Les partis d'opposition Will et First Justice ont rejeté que l'Assemblée nationale, contrôlée par Chavismo, a déclaré «non grata» au Haut Commissaire des Nations Unies pour les droits de l'homme, Volker Türk, et les membres de son bureau.
Le populaire a condamné les « attaques (…) contre le haut-commissaire (…) et les fonctionnaires de son bureau », et a exigé qu'ils soient autorisés à continuer leur travail au Venezuela.
Selon cette partie, la déclaration du Parlement « ne fait que confirmer le caractère autoritaire et pénal du régime qui, pendant tant de mois, a documenté le bureau du haut-commissaire ».

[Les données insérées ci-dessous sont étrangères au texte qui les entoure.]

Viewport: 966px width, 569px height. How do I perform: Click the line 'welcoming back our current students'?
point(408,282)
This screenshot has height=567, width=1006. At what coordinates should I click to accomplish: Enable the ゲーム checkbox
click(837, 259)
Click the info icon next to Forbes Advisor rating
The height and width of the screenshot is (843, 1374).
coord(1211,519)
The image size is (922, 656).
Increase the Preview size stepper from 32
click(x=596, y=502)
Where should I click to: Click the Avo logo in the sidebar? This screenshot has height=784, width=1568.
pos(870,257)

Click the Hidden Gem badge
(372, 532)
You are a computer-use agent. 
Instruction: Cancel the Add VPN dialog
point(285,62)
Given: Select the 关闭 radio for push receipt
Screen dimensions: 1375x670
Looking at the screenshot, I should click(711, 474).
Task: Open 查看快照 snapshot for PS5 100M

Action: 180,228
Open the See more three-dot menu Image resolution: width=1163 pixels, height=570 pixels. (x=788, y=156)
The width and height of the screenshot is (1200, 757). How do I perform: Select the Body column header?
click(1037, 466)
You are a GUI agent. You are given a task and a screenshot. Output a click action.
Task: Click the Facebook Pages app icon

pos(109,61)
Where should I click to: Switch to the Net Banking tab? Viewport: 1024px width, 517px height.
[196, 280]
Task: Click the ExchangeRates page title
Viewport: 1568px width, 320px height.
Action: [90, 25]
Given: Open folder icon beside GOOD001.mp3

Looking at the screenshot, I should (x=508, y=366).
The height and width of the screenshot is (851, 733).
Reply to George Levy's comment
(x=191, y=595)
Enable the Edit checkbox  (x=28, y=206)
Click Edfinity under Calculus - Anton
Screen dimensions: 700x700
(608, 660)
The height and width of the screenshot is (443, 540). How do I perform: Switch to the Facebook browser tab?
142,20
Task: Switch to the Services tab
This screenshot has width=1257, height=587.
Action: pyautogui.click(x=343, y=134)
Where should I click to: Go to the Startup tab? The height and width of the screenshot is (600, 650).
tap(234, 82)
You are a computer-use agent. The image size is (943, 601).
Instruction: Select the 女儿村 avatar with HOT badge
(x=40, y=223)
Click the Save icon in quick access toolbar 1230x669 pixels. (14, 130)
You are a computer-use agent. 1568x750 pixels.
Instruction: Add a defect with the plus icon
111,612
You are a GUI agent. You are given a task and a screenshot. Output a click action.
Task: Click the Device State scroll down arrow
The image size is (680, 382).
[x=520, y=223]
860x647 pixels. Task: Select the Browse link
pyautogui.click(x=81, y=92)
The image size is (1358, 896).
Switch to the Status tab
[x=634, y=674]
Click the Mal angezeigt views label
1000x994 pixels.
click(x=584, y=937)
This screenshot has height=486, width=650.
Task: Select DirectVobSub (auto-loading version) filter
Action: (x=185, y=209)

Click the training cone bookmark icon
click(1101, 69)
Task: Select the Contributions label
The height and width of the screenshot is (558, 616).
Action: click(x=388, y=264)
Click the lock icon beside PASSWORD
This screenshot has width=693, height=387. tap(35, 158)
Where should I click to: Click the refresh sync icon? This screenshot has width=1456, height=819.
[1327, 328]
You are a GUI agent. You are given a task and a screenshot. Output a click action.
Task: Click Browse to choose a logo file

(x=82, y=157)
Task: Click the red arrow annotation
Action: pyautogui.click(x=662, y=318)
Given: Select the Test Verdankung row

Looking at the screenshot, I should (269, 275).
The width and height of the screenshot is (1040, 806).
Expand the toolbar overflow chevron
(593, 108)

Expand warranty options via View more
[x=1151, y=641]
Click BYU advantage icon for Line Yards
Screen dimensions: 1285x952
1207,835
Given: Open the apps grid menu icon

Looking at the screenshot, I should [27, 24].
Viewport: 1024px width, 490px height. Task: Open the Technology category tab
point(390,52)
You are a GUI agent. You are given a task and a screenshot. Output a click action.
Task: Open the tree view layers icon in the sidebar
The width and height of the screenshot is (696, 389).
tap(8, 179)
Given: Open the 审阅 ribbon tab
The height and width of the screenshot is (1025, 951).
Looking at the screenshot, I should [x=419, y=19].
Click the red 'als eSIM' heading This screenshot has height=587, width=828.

La déclaration du groupe fait valoir que cela « démontre » que le régime de Nicolás Maduro « n'a pas le moindre intérêt à enquêter, encore moins à la justice » par rapport aux « cas graves de violations des droits de l'homme ».

La volonté populaire a souligné: « Les victimes du régime ont besoin de l'accompagnement du bureau, ainsi que des mesures urgentes des Nations Unies contre les responsables des violations des droits de l'homme au Venezuela. »
Pour sa part, la première justice a assuré que le législatif a déclaré «non grata» à Volker Türk parce que «la vérité fait mal» et «parce que le monde entier les souligne comme des contrevenants aux droits de l'homme», se référant au régime.
« Ce ne sont pas des opinions. Ils sont documentés par les Nations Unies. Le régime préfère s'isoler plutôt que de rendre compte. Boofular que tard, il y aura justice pour le Venezuela et les Vénézuéliens », a indiqué le parti.
Au cours d'une session parlementaire, les députés ont approuvé à l'unanimité de demander le régime de Nicolás Maduro que le Venezuela « quitte » le bureau du Haut-Commissariat des Nations Unies pour les droits de l'homme (Acnudh) tandis que Türk « est en charge ».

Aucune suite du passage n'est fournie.